- **Supplied text**
My attempt with expected results:

function whatIsInAName(collection, source) {
  const arr = [];
  // Only change code below this line
  let finalObj = collection
    .map(item => Object.entries(item))
    .filter(el => String(el).includes(String(Object.values(source))))
    .map(el => Object.fromEntries(el))
  arr.push(finalObj);
  console.log(arr);
  // Only change code above this line
  return arr;
}
    
whatIsInAName([{ first: "Romeo", last: "Montague" }, { first: "Mercutio", last: null }, { first: "Tybalt", last: "Capulet" }], { last: "Capulet" }) // should return [{ first: "Tybalt", last: "Capulet" }]
whatIsInAName([{ "apple": 1 }, { "apple": 1 }, { "apple": 1, "bat": 2 }], { "apple": 1 }) // should return [{ "apple": 1 }, { "apple": 1 }, { "apple": 1, "bat": 2 }]
whatIsInAName([{ "apple": 1, "bat": 2 }, { "apple": 1 }, { "apple": 1, "bat": 2, "cookie": 2 }], { "apple": 1, "cookie": 2 }) // should return [{ "apple": 1, "bat": 2, "cookie": 2 }]
whatIsInAName([{ "apple": 1, "bat": 2 }, { "apple": 1 }, { "apple": 1, "bat": 2, "cookie": 2 }, { "bat":2 }], { "apple": 1, "bat": 2 }) // should return [{ "apple": 1, "bat": 2 }, { "apple": 1, "bat": 2, "cookie":2 }]
whatIsInAName([{"a": 1, "b": 2, "c": 3}], {"a": 1, "b": 9999, "c": 3}) // should return []

1 Answer 1

0
  • Using Object#entries, get the list of key-value pairs from source
  • Using Array#filter, iterate over collection. In every iteration, using Array#every, check if all entries in the above sourceEntries match the current object

function whatIsInAName(collection, source) {
  const sourceEntries = Object.entries(source);
  return collection.filter(e =>
    sourceEntries.every(([key, value]) => e[key] === value)

- **Information supplied**
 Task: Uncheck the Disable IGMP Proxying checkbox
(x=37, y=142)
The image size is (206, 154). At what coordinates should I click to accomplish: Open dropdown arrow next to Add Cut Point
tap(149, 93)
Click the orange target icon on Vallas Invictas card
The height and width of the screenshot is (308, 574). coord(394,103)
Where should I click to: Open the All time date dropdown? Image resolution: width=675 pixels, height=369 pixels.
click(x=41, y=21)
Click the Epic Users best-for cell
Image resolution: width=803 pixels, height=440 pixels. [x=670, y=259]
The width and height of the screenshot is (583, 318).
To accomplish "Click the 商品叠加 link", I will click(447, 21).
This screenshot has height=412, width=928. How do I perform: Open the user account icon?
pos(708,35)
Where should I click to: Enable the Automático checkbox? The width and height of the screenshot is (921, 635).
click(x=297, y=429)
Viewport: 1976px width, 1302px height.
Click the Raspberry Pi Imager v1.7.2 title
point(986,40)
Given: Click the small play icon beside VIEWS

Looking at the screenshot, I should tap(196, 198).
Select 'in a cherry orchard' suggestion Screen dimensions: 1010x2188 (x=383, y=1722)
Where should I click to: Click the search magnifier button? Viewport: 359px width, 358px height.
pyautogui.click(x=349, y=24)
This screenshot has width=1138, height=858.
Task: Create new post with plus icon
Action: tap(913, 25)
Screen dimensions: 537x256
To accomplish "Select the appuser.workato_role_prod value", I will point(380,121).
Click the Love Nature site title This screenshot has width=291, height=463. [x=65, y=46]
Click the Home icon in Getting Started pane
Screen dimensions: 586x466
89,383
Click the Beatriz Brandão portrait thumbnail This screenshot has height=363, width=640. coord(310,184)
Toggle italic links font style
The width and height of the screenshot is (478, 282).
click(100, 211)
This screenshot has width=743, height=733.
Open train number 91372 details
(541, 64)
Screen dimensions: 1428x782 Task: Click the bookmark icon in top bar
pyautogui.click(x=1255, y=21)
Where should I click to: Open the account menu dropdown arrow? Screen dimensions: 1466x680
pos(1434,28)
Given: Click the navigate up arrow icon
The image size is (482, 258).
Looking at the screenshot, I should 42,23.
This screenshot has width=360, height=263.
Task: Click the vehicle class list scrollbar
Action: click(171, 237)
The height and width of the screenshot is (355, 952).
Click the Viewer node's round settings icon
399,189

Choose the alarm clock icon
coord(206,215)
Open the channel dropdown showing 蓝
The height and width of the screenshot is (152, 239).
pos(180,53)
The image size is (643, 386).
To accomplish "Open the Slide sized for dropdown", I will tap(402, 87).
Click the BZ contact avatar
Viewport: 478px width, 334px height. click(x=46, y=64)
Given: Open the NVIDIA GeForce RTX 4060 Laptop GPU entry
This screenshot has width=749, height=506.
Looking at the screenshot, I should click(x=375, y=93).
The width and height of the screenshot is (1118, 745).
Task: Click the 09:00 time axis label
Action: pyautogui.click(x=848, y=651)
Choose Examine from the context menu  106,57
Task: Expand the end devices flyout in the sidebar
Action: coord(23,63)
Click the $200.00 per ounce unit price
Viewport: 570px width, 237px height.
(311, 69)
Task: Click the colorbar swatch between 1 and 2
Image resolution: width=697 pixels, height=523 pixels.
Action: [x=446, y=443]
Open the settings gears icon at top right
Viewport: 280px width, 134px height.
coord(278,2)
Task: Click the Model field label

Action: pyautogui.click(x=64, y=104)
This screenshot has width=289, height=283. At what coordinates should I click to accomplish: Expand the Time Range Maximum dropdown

- **Directives**
A: In the forum thread, which method does the answer use to check that every entry in sourceEntries matches the current object?
B: List every method named in the two bullet points of the answer in the forum thread.
The material has no connection to the forum thread.

- **Answers to the exercise**
A: Array#every

B: Object#entries, Array#filter, Array#every